Other rolling utilities with update_by

This guide covers general rolling operations in the updateBy Groovy module. To learn about cumulative, rolling, and moving statistics, see our related guide.

Rolling formulas

The updateBy module enables users to create custom rolling aggregations with the RollingFormula function. For more information on tick vs. time operations, see this section of the rolling statistics guide.

The user-defined formula can utilize any of Deephaven's built-in functions, arithmetic operators, or even user-defined Groovy functions.

RollingFormula

Use RollingFormula to create custom tick-based rolling formulas. Here's an example that computes the rolling geometric mean of a column X by group:

source = emptyTable(100).update("Letter = (i % 2 == 0) ? `A` : `B`", "X = randomInt(0, 100)")

result = source.updateBy(
RollingFormula(3, "pow(product(x), 1/count(x))", "x", "GeomMeanX=X"), "Letter"
)

RollingFormula

RollingFormula can also be used to create custom time-based rolling formulas. You must supply a timestamp column, and can specify the time window as backward-looking, forward-looking, or both. Here's an example that computes the 5-second rolling geometric mean of a column X by group:

source = emptyTable(100).update(
"Timestamp = '2023-01-01T00:00:00 ET' + i * SECOND",
"Letter = (i % 2 == 0) ? `A` : `B`",
"X = randomInt(0, 25)",
)

result = source.updateBy(
RollingFormula("Timestamp", 5_000_000, "pow(product(x), 1/count(x))", "x", "GeomMeanX=X"),
"Letter"
)

Rolling groups

In addition to custom rolling formulas, updateby provides the ability to create rolling groups with RollingGroup. The grouped data are represented as arrays. See the guide on how to work with arrays for more details.

Tick-based RollingGroup

Use RollingGroup to create tick-based rolling groups, where each group will have a specified number of entries determined by revTicks and fwdTicks. Here's an example that creates rolling groups with the three previous rows and the current row:

source = emptyTable(100).update("Letter = randomBool() ? `A` : `B`", "X = randomInt(0, 100)")

result = source.updateBy(RollingGroup(4, "GroupX=X"), "Letter")

To create groups that include data after the current row, use the fwdTicks parameter.
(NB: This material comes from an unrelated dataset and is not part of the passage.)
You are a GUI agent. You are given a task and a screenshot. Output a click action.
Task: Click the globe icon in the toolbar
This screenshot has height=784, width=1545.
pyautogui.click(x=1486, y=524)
This example creates a group that consists of the two previous rows, the current row, and the next four rows:

source = emptyTable(100).update("Letter = randomBool() ? `A` : `B`", "X = randomInt(0, 100)")

result = source.updateBy(RollingGroup(3, 4, "GroupX=X"), "Letter")

Time-based RollingGroup

Similarly, use RollingGroup to create time-based rolling groups:

source = emptyTable(100).update(
"Timestamp = '2023-01-01T00:00:00 ET' + i * SECOND",
"Letter = randomBool() ? `A` : `B`",
"X = randomInt(0, 25)",
)

result = source.updateBy(
RollingGroup("Timestamp", parseDuration("PT3s"), "GroupX=X"),
"Letter",
)

These groups are timestamp-based, so they are not guaranteed to contain elements from any previous row. This is in contrast to tick-based RollingGroup, which always yields groups of a fixed size after that size has been reached.

The fwdTime parameter is used to create groups that include rows occuring after the current row. Here's an example that creates rolling groups out of every row within five seconds of the current row:

source = emptyTable(100).update(
"Timestamp = '2023-01-01T00:00:00 ET' + i * SECOND",
"Letter = randomBool() ? `A` : `B`",
"X = randomInt(0, 25)",
)

result = source.updateBy(RollingGroup("Timestamp", parseDuration("PT5s"), parseDuration("PT5s"), "GroupX=X"), "Letter")

Sequential differences with Delta

Deephaven's Delta function can be used to compute sequential differences in a column of a table. Here's a simple example:

source = emptyTable(100).update(
"Timestamp = '2023-01-01T00:00:00 ET' + i * SECOND",
"X = randomInt(0, 25)",
)

result = source.updateBy(Delta("DiffX=X"))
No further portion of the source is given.